## Document section
○ ○ ○ ○ ○
British Indian Army general (1857–1937)

Lieutenant-General Sir Henry D'Urban Keary (28 April 1857 – 12 August 1937) was a British Indian Army officer, who served in a number of colonial conflicts before commanding an Indian division on the Western Front during the First World War.

==Early life==
Henry D'Urban Keary was born on 28 April 1857, the fourth son of William Keary, the manager and agent of the Holkham Hall estate in Norfolk, and his wife Anna (née Anna D'Urban Rodwell). He was educated at Marlborough College before attending the Royal Military College, Sandhurst; on passing out from Sandhurst in 1876, he was commissioned into the 2nd Battalion of the Suffolk Regiment as a second lieutenant. Later the same year, he was transferred to the Staff Corps and posted to India, where he took up a commission in the 1st Madras Native Infantry.

==Indian service==
Keary was promoted to lieutenant shortly after his arrival, in 1877, and served with his regiment in the Second Anglo-Afghan War in 1879-8 and the Third Anglo-Burmese War in 1885. From 1887 to 1892, with a promotion to captain, he raised and then commanded a battalion of military police in Burma, as part of the operations to secure British control in the newly annexed country. During this time, he was involved in the operations against Wuntho in 1891, for which he was awarded the Distinguished Service Order as well as being mentioned in despatches.

In 1892, he was given a brevet promotion to major and appointed to command the 31st Madras Light Infantry, which was involved in suppressing a rebellion in the northern Chin Hills in 1892–93. It later served in China (renamed the 31st Burma Light Infantry) as part of the Western relief force during the Boxer Rebellion, where Keary was again mentioned in despatches.
○ ○ ○ ○ ○
[Stored data]
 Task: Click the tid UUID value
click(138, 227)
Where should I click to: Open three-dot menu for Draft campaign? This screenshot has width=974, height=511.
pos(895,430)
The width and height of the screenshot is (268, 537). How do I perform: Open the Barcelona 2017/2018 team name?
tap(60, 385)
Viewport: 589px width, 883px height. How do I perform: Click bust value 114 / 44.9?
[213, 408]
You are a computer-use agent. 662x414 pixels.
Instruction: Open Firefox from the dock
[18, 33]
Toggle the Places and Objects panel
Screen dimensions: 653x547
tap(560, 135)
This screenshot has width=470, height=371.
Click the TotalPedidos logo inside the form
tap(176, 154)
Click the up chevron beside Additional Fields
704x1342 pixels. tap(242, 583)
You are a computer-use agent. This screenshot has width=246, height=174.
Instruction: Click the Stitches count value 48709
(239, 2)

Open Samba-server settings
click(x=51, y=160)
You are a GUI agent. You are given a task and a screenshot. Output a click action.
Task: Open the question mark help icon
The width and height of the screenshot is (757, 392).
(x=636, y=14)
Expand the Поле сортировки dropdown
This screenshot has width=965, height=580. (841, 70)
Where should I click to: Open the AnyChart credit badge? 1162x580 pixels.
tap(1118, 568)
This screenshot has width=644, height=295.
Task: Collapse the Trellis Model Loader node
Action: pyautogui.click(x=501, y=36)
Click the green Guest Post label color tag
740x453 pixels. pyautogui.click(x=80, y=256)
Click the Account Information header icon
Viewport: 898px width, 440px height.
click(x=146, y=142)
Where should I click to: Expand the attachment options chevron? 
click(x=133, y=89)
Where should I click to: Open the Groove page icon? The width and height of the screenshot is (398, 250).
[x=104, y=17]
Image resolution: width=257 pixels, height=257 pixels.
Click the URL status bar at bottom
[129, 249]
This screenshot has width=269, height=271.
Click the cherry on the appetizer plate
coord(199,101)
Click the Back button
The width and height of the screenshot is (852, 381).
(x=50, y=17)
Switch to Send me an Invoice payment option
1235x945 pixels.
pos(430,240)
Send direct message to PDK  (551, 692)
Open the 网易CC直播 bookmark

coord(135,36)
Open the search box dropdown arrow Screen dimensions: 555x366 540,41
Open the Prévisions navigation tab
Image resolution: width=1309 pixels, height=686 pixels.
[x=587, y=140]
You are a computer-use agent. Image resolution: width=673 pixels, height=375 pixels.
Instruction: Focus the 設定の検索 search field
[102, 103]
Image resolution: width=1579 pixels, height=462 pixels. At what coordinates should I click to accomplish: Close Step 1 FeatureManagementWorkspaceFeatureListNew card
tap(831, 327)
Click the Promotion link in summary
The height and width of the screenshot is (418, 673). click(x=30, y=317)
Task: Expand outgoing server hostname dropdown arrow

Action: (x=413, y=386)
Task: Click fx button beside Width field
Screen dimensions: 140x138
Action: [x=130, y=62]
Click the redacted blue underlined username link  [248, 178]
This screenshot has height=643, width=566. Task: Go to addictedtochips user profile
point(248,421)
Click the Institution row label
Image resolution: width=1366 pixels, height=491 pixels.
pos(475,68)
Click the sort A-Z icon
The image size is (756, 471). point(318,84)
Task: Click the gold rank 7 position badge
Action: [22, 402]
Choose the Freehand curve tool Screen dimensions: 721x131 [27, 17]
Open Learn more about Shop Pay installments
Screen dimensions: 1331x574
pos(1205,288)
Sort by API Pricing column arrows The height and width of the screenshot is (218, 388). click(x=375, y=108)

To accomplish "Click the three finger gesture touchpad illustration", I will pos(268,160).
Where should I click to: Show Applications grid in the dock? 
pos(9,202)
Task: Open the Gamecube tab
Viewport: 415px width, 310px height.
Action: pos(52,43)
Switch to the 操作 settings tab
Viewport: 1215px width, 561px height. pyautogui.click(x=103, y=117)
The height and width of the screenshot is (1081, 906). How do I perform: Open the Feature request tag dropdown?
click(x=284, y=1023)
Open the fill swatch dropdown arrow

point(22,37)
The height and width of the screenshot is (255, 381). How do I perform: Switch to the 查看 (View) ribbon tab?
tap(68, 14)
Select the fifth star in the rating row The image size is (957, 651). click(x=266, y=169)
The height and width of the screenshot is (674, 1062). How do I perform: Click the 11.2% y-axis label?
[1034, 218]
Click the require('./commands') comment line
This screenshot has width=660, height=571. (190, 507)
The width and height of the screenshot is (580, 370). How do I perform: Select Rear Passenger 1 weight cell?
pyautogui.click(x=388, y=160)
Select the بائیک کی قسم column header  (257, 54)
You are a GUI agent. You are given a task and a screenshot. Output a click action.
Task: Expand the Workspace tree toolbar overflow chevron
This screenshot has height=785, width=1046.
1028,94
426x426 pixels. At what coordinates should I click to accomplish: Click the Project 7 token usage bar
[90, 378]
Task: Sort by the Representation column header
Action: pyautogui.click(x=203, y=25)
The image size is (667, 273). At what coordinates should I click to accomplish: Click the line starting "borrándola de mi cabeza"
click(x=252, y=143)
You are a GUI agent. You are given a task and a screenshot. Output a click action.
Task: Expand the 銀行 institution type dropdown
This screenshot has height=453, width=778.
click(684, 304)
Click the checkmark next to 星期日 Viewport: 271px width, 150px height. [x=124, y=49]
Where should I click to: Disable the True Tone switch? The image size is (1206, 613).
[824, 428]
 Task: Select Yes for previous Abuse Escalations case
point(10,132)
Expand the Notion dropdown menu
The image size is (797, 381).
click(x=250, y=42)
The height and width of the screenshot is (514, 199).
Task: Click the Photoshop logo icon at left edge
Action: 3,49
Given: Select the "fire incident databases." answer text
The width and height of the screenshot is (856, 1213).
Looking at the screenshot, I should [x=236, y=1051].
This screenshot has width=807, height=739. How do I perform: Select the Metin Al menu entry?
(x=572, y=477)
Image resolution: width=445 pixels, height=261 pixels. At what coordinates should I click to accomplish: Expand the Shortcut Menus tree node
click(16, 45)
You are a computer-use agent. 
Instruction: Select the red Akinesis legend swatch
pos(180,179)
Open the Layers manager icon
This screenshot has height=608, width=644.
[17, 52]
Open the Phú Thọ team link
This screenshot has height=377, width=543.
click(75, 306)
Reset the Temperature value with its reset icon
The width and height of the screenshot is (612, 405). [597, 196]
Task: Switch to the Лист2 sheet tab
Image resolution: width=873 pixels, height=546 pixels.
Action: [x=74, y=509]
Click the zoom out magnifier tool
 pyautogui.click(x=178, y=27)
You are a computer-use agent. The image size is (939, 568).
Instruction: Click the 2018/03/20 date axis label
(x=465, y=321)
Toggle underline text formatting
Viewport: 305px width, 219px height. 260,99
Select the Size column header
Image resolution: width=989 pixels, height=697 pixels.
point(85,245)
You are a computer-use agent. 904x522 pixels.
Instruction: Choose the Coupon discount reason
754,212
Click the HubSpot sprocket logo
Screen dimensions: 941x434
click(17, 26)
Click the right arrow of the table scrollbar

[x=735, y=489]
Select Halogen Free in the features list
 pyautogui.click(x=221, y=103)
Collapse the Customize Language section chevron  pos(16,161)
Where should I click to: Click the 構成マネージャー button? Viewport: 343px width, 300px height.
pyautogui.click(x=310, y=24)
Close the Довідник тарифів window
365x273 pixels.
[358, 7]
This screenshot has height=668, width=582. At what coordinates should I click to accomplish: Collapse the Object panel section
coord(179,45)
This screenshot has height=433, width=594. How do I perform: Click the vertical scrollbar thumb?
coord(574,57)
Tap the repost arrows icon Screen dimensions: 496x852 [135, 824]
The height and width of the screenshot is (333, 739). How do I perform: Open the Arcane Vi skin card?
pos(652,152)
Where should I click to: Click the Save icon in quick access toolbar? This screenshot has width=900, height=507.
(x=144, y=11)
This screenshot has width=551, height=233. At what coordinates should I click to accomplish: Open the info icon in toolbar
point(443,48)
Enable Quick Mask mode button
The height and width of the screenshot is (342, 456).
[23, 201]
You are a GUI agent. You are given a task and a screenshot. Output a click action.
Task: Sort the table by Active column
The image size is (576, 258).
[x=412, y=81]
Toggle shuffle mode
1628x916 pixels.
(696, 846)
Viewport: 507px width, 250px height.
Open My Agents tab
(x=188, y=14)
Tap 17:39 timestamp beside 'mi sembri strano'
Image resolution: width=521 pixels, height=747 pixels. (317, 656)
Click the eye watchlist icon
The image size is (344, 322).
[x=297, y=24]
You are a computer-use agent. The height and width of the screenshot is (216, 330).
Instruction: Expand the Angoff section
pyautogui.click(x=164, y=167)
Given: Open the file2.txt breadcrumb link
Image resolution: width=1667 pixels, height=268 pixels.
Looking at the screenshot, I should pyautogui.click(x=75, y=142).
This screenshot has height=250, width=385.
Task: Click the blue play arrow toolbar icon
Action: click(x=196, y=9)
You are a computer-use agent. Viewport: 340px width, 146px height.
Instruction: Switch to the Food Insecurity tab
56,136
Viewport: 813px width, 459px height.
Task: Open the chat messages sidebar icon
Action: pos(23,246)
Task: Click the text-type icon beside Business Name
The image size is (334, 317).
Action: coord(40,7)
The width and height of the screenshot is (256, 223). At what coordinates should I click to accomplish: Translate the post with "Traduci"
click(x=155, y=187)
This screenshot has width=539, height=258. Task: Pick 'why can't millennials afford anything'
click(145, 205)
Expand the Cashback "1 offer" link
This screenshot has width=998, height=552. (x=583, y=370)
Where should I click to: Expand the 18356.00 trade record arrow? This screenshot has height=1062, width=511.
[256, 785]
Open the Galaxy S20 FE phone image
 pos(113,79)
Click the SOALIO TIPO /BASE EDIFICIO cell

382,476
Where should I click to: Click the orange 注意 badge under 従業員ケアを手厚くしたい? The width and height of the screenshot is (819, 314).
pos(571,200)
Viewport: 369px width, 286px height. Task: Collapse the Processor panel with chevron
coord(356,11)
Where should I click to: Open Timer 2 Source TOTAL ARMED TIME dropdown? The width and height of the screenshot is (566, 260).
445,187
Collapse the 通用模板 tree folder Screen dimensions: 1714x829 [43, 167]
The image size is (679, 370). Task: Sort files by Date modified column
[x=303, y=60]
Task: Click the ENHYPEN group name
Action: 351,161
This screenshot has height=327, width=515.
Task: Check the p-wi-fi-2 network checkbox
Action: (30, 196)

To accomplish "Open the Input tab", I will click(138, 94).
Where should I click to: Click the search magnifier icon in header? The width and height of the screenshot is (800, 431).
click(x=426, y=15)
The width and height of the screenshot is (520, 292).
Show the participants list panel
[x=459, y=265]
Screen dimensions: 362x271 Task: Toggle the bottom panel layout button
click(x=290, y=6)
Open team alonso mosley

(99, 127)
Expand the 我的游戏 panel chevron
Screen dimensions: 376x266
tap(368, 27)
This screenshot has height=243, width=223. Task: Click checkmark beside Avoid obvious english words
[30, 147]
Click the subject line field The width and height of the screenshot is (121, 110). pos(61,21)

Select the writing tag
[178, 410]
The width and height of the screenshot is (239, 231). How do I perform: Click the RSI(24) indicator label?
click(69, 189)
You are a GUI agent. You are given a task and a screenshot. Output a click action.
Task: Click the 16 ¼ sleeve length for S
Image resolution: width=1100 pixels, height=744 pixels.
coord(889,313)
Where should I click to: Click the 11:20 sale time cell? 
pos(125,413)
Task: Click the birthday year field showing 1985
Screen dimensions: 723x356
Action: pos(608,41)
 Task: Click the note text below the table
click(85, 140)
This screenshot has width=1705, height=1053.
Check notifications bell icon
○ ○ ○ ○ ○
## Your tasks
A) Answer these questions from the biography of Henry D'Urban Keary:
(i) Which school did Keary attend before the Royal Military College, Sandhurst?
(ii) What award did he receive for the operations against Wuntho in 1891?
(iii) Which unit was he appointed to command in 1892?
B) Return the part of the Keary biography that starts at the words "In 1892, he" and ends after the words "again mentioned in despatches.".

## Task answers
A)
(i) Marlborough College
(ii) The Distinguished Service Order
(iii) The 31st Madras Light Infantry

B)
In 1892, he was given a brevet promotion to major and appointed to command the 31st Madras Light Infantry, which was involved in suppressing a rebellion in the northern Chin Hills in 1892–93. It later served in China (renamed the 31st Burma Light Infantry) as part of the Western relief force during the Boxer Rebellion, where Keary was again mentioned in despatches.